In the forum thread below about a trailer for a Chevy 1500, why does the first poster think a stock trailer is a good choice? Answer in one to three sentences.

#### [EXTRACT PROVIDED]
━━━━━━
# Size stock trailer for Chevy 1500?



## ringosmomma (Oct 13, 2011)

I know ive posted about my truck before but I had a new question and just thought id start a new one. I've got a 5.3 V8 Chevy 1500 an 04 and I'm wanting to get a trailer and I've basically decided on a stock trailer since I just need it for hauling to open shows and horse trails within the state. The furthest ill probably go is 4-5 hours in one day. So with the lightness of a stock trailer I think it's good the only disadvantage is no tack room but I'll either build one in or get a shell and put it in the bed if I get a bumper pull. Anyways my question is what's the longest stock trailer I could get? I was thinking a 12' or 14' I'd only be hauling 2 horses. And would a bumper pull or gooseneck be better in your opinion? Thanks so much.
_Posted via Mobile Device_


----------



## gunslinger (Sep 17, 2011)

Whatever you get, make sure the truck is rated for that weight.

A 1500 is a little light. Pulling isn't the issue, stopping might be.


----------



## ringosmomma (Oct 13, 2011)

gunslinger said:


> Whatever you get, make sure the truck is rated for that weight.
> 
> A 1500 is a little light. Pulling isn't the issue, stopping might be.


It's rated to pull 7100 lbs an in thinking the most I'd be hauling is 5000 and I've got a brake box and everyrhing
_Posted via Mobile Device_


----------



## 2muchcoffeeman (May 29, 2011)

gunslinger said:


> Whatever you get, make sure the truck is rated for that weight.
> 
> A 1500 is a little light. Pulling isn't the issue, stopping might be.


Saw a Tahoe of that generation (the shorter full-size StationwagonUV :lol: ) pulling a two-horse slant the other day. As long as she has trailer-brake controls she should be fine.


----------



## Darrin (Jul 11, 2011)

Shorter the better but wouldn't go over 16 foot and that's pushing it.


----------



## kitten_Val (Apr 25, 2007)

The problem I found with my 12 feet stock Valley it was SO light that it actually did feel more bumpy to drive than my 12 feet slant Adam (also it didn't want to back up as easy). Both are BP. BTW, I believe 14 ft Valley may come with the "dressing room".
━━━━━━
#### [GIVEN RECORDS]
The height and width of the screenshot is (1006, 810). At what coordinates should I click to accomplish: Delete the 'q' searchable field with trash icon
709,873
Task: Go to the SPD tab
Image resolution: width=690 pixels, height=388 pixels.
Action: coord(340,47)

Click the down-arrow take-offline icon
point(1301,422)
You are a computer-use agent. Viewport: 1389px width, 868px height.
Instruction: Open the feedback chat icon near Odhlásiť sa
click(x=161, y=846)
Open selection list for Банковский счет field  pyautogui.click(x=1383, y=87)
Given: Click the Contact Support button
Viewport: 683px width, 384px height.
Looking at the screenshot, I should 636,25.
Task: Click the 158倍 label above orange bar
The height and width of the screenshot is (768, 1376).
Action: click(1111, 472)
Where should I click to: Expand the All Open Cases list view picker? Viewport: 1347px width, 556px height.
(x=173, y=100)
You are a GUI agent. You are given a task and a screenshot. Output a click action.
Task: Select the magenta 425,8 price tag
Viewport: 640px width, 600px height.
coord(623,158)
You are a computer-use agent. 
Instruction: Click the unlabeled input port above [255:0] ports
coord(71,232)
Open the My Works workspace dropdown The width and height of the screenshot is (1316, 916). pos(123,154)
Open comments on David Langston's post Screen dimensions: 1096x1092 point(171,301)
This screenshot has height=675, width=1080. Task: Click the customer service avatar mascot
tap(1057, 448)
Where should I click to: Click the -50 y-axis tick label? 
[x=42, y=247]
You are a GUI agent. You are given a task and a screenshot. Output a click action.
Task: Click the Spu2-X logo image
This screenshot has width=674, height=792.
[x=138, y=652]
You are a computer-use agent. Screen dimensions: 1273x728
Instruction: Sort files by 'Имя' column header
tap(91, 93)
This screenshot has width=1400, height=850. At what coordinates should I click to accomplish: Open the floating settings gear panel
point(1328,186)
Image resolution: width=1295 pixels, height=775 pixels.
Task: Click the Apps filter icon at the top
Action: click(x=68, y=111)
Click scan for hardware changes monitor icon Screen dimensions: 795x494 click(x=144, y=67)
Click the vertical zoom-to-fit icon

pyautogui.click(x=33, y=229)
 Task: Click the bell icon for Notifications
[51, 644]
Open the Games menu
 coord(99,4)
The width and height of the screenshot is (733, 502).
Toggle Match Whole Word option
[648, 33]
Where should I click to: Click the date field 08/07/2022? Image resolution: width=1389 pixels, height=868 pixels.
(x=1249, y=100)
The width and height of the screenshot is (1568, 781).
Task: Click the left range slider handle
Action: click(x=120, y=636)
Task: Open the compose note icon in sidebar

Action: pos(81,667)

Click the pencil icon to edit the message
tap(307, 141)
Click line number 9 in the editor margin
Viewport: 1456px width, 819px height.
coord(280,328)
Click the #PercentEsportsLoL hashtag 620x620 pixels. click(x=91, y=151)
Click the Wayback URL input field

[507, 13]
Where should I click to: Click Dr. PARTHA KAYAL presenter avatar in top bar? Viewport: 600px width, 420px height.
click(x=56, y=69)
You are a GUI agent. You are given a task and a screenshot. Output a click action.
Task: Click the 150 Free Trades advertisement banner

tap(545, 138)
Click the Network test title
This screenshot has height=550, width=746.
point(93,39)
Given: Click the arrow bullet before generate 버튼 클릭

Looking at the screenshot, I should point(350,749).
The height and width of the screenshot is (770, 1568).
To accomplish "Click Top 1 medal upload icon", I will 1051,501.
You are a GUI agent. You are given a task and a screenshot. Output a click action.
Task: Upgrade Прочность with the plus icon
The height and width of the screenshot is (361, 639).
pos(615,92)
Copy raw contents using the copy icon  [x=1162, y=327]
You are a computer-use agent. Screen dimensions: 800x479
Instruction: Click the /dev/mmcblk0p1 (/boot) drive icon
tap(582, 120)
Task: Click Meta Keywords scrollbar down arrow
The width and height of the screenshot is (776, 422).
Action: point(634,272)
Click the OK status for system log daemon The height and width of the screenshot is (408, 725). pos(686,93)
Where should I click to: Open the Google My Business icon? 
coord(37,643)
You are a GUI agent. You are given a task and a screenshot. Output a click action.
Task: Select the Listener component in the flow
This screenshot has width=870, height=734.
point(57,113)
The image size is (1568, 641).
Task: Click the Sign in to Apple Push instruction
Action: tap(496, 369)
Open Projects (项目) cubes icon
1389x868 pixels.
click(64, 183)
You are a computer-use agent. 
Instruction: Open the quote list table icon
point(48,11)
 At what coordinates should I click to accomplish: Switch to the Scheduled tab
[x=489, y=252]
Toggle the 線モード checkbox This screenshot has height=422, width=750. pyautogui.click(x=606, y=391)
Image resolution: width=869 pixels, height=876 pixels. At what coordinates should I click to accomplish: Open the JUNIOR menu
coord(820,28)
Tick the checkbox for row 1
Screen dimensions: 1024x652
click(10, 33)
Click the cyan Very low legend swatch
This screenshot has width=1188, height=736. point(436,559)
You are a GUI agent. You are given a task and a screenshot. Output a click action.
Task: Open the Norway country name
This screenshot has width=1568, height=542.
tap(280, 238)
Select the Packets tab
━━━━━━
#### [WORKED SOLUTION]
The poster only needs the trailer to haul horses to open shows and horse trails within the state, with the longest trip probably 4-5 hours in one day. A stock trailer is light, which the poster sees as a good fit. Its only drawback is the lack of a tack room, which the poster plans to build in or replace with a shell in the truck bed.